The KZNCU’s Inland jurisdiction covers by far the largest landmass in KZN, stretching from Zululand in the north to East Griqualand in the south, and the provincial boundaries of Mpumalanga, Free State, Lesotho and the Eastern Cape in the west, and in the east, a line following the eastern boundaries of the Sisonke, uMgungundlovu, Umzinyathi and Zululand district municipalities.
For ease of administration, the KZNCU Inland jurisdiction closely follows the district municipality demarcations of Zululand, Umzinyathi, Amajuba, uThukhela, Sisonke and uMgundundlovu.
Each of the six districts is represented by sub-unions that are affiliated to the KZNCU Inland. The set-up is dominated by the Maritzburg Cricket Association and Midlands Cricket Union (uMgungundlovu), while the East Griqualand Cricket Union and the Southern District Cricket Union comprise Sisonke, Northern District Cricket Union (Amajuba), Umzinyathi Cricket Association (Umzinyathi), Northern Natal Cricket Board (uThukela) and the Northern District Cricket Union in Zululand make up the other sub-unions.
HOME OF CRICKET IN THE INTERIOR
The epicentre of cricket in the KwaZulu-Natal interior is Pietermaritzburg that boasts a proud tradition dating back more than 100 years. Among its long-standing clubs are Zingari (128 years), Maritzburg Cricket Club and Standard Cricket Club (both 124 years), and Young Natalians Cricket Club (80 years).
The city has provided a number of South Africa’s greatest cricketers from both sides of the previous racial divide – Jackie McGlew, Roy McLean, Cuan McCarthy, Chris Burger, Jonty Rhodes, Ahmed Deedat, Gopaul Manicum and Michael Patricks.
The city boasts a proud heritage in the struggle for non-racial cricket, exemplified by the Aurora Cricket Club, and a township coaching programme dating back to the 1970s. The city also played a formative part in the anti-Gatting Tour demonstration that was the impetus for the unification of South African cricket.
The Pietermaritzburg Oval hosted numerous international matches, including a rugby match that featured the New Zealand All Blacks against Natal in 1828. According to historic records, the first cricket match was played at The Oval in the summer of 1903.
In this regard, South Africa’s first official inter-provincial day-night match took place in Pietermaritzburg at the Jan Smuts Stadium on February 25, 1985.
The City of Pietermaritzburg has every reason to be proud of the home of cricket in the interior of KZN. Anchored by its iconic red-brick pavilion and framed by more than a 100 London plane trees on the banks, the Oval lays claim to being one of the most picturesque grounds in the country.

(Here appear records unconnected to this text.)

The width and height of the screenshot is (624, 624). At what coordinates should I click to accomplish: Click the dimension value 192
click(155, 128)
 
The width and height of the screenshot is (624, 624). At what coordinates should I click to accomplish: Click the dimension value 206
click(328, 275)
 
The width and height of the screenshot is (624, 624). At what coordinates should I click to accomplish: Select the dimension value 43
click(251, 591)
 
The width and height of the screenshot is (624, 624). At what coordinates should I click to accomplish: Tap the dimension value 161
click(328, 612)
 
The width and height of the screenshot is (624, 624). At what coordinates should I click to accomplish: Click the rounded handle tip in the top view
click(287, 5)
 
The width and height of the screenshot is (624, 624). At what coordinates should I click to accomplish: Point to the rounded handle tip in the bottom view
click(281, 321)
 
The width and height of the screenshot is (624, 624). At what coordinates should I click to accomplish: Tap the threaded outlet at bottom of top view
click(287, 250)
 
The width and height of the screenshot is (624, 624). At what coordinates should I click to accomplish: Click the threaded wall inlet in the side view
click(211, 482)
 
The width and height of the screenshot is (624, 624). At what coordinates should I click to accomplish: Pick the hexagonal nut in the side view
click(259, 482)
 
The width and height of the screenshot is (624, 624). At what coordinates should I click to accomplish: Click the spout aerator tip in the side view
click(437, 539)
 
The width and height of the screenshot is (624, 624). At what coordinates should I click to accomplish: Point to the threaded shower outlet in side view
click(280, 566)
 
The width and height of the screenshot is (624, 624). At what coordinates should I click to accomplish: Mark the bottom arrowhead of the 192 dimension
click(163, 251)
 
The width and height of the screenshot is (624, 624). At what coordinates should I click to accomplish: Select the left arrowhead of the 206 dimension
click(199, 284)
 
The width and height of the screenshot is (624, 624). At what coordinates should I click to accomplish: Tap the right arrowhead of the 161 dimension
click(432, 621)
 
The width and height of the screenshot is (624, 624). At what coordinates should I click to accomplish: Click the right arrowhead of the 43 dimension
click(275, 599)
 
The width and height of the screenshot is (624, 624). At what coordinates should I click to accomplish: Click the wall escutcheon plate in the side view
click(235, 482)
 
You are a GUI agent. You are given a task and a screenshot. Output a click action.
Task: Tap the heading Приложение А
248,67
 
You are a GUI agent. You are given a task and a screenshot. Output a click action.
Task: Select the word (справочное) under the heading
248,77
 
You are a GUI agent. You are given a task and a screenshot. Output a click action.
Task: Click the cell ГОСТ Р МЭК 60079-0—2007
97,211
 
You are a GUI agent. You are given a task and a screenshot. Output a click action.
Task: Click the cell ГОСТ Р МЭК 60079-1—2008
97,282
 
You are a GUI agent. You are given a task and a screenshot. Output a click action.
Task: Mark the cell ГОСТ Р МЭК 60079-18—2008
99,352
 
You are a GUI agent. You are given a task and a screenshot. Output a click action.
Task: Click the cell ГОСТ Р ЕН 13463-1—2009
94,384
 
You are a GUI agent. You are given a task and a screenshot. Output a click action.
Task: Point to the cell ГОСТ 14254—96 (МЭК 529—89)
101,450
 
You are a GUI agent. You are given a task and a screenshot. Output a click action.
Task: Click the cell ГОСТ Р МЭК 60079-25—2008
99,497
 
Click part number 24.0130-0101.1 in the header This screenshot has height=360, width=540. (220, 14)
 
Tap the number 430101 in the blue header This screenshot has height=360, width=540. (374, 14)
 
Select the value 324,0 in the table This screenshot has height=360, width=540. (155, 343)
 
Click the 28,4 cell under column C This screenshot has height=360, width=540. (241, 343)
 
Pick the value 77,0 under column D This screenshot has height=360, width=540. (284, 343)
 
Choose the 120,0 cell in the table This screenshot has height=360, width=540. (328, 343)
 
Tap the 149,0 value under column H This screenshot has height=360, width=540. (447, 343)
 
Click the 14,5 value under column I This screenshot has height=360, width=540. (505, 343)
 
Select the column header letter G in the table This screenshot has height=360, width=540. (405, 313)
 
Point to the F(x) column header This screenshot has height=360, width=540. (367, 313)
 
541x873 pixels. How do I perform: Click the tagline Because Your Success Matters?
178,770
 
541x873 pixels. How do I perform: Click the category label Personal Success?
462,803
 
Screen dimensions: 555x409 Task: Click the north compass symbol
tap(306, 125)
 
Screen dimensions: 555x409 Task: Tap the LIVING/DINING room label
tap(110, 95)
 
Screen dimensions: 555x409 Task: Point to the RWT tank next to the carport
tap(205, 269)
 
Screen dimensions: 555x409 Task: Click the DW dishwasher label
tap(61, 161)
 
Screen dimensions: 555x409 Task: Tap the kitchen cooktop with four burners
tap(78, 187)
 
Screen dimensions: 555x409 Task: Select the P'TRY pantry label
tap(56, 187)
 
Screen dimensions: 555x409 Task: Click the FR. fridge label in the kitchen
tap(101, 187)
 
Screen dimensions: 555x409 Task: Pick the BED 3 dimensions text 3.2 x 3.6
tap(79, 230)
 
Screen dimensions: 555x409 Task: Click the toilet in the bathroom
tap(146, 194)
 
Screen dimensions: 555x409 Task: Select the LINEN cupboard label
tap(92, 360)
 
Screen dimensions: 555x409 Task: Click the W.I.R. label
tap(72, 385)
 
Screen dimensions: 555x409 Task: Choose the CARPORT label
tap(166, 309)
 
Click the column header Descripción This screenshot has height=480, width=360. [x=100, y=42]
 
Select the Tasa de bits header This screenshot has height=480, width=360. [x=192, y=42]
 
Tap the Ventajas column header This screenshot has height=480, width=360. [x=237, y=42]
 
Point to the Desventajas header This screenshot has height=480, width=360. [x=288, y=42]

Speaking of trees, the custodians over the years have gone to great lengths to plant trees in commemoration of notable feats, as a walk along the banks flanking the boundary will attest.
Of particular significance is a giant Indian Mahogany inside the boundary, one of only two such instances world-wide, that adds a charming touch to the ground. To deal with the technicalities of scoring, any ball that hits the tree is counted as a four!
Given the ground’s magnificent ambience, not to mention its quant touches, it is perhaps not surprising that the Oval exerts a talismanic effect on the Sunfoil Dolphins who love playing here. Aiding the cause is a picture perfect pitch that plays true and consistent.